When a reporter from North Carolina’s WRAL-TV sat down with Daniel Green in 1998, five years had passed since authorities had found the body of basketball superstar Michael Jordan’s father, and three years had passed since Green and another man were convicted of the crime. In that interview, Green flatly stated that he did not kill James Jordan: “I did not kill Mr. Jordan, no sir,” he said. “I did not kill him; that’s cut and dry.”
Green is now officially challenging the forensic evidence that helped put him behind bars so many years ago. His is one of the 190 cases identified in a 2010 audit of the State Bureau of Investigation that turned on omitted, overstated or falsely reported information from SBI agents. (We wrote about the audit as well as the investigation leading up to it in a number of posts that year.)
The forensic evidence that linked Green to the crime was a small amount of blood discovered in the victim’s car. Testimony from two people — the SBI analyst, who discussed the blood evidence, and Green’s co-defendant, who identified Green as the killer — convinced the jury to convict the then-21-year-old of first-degree murder, first-degree armed robbery and conspiracy to commit armed robbery.

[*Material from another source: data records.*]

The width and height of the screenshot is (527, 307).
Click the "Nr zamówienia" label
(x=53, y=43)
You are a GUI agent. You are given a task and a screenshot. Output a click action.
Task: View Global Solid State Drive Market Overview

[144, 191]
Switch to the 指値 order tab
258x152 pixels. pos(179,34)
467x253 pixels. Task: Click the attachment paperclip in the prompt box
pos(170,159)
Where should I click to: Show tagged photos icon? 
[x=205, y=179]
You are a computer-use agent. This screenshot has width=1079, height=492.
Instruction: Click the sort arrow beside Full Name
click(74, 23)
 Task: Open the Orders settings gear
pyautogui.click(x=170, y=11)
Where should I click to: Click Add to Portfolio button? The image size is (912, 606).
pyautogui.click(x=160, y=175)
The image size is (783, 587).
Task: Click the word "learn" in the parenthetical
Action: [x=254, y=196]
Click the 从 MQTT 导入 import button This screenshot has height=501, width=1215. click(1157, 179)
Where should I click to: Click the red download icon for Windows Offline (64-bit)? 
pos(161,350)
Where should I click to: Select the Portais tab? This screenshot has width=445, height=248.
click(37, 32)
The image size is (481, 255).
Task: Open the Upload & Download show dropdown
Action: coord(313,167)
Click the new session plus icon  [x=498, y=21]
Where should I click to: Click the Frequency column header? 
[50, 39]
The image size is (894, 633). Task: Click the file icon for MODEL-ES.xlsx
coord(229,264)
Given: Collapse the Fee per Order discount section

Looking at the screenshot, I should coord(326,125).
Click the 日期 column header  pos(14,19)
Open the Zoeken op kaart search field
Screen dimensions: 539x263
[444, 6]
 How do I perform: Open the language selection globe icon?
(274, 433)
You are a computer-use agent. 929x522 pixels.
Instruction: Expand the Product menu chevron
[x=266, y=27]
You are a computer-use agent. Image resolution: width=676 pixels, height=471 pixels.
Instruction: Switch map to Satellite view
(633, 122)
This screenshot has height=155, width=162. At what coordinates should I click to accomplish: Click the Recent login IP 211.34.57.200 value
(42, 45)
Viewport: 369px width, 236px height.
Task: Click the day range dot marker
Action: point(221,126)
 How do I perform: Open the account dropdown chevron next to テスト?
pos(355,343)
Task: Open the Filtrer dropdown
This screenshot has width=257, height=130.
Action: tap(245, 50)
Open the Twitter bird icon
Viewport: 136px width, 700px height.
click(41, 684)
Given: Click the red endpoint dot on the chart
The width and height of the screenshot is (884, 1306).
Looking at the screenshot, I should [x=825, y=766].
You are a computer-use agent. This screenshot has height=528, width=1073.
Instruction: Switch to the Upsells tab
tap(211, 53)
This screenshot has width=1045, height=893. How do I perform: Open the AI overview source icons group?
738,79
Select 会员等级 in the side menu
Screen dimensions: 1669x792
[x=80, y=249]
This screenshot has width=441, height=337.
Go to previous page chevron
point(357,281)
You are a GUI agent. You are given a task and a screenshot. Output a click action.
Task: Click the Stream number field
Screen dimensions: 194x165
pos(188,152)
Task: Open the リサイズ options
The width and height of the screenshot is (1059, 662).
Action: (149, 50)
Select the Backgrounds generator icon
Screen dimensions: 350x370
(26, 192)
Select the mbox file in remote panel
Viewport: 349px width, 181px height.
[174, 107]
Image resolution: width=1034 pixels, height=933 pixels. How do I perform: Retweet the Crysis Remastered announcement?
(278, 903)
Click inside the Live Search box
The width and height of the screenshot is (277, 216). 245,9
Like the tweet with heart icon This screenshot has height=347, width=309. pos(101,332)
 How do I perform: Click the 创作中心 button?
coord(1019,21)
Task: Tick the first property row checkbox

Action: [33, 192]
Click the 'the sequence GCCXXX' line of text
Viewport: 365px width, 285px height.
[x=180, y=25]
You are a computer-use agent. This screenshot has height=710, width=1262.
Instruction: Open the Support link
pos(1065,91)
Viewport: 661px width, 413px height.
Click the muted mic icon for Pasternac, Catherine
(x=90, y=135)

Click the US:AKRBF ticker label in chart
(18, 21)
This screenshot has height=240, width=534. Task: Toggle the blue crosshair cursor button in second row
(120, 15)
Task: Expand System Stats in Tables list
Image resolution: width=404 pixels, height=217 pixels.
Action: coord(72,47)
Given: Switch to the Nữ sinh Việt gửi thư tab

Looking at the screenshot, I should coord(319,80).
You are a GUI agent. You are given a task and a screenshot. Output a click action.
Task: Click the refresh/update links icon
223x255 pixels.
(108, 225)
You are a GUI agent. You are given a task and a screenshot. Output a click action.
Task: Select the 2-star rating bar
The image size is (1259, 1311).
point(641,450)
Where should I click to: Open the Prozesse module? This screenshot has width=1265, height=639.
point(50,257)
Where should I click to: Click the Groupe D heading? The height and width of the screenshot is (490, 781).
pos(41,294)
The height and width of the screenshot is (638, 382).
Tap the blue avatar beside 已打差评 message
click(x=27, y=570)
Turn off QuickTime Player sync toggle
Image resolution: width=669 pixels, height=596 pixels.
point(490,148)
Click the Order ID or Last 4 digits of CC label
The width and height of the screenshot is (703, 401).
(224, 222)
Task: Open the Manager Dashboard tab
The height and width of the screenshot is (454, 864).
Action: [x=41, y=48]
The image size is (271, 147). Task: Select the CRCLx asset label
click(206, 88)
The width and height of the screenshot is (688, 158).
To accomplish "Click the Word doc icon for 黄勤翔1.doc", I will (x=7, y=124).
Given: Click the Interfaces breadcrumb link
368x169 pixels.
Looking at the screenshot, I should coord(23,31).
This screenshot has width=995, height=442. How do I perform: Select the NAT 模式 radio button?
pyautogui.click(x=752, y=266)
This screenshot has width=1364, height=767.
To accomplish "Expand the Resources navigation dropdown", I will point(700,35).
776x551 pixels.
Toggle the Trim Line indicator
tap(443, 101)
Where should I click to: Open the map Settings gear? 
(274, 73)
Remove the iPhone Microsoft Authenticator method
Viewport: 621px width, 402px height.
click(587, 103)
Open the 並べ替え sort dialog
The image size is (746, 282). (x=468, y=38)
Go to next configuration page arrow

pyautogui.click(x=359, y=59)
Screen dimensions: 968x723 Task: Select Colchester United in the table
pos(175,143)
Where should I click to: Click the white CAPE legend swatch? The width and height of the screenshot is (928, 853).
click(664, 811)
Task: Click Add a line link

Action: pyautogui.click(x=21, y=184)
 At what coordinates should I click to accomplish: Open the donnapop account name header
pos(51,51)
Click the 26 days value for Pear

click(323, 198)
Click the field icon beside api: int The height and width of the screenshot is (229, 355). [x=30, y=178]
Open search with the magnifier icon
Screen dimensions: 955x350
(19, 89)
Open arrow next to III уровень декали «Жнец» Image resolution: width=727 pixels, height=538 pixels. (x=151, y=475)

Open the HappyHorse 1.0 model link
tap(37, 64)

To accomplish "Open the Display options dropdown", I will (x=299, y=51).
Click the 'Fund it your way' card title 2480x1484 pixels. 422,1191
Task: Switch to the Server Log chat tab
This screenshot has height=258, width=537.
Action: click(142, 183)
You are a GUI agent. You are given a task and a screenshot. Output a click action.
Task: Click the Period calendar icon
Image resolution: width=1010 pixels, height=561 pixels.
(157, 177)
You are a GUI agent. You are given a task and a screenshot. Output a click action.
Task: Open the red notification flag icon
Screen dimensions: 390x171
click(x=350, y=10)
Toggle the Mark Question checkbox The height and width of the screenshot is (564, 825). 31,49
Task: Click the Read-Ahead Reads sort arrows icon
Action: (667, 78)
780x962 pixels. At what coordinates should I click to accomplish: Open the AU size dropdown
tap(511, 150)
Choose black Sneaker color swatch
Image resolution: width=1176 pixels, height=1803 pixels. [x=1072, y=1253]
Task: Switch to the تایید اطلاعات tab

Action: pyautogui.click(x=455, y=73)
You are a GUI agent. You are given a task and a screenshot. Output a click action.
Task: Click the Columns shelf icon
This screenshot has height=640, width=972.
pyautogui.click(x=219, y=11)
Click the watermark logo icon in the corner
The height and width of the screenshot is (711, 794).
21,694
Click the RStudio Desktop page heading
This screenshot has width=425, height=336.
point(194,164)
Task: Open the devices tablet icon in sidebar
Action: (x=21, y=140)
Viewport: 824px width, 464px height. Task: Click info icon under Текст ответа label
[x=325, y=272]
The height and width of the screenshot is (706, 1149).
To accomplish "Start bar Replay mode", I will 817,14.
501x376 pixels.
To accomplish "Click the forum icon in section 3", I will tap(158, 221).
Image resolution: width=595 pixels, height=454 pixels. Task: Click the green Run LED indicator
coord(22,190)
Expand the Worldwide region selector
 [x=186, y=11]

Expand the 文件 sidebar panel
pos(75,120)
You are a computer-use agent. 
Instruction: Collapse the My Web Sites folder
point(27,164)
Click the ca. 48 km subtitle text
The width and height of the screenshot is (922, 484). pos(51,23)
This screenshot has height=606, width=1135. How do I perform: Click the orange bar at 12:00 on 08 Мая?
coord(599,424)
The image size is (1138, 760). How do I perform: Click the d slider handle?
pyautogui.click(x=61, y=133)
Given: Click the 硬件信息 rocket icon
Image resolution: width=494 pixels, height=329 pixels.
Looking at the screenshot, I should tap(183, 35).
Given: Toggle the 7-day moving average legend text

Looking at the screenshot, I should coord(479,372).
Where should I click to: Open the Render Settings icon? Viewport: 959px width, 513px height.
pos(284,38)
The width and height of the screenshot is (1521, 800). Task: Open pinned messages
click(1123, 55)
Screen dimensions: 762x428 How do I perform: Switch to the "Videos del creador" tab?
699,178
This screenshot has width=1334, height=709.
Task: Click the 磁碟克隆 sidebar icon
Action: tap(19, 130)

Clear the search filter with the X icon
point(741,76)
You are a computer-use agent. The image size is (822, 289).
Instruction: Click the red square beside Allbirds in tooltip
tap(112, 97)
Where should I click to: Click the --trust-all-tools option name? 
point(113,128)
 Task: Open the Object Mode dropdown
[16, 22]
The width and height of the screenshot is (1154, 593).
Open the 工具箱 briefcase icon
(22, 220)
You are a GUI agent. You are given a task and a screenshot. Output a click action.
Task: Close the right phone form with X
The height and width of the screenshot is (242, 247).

The audit showed that the SBI routinely omitted test results that were unfavorable to the prosecution. For a time, in fact, it was the stated policy of the agency to do so. In some cases, analysts reported the results of initial tests that were inconclusive instead of the results of more sophisticated tests that could have cleared the defendant. There were also instances of SBI crime lab reports not being turned over to defense attorneys as required by law.
Green’s attorneys have asked the government to turn over its records of SBI lab policies and procedures relating to blood tests from the time of their client’s prosecution. They have also requested to see depositions of key SBI personnel, including the analyst who testified, and one of the auditors.
The investigation could take months to complete. Green is serving a life sentence; the jury declined to impose the death penalty.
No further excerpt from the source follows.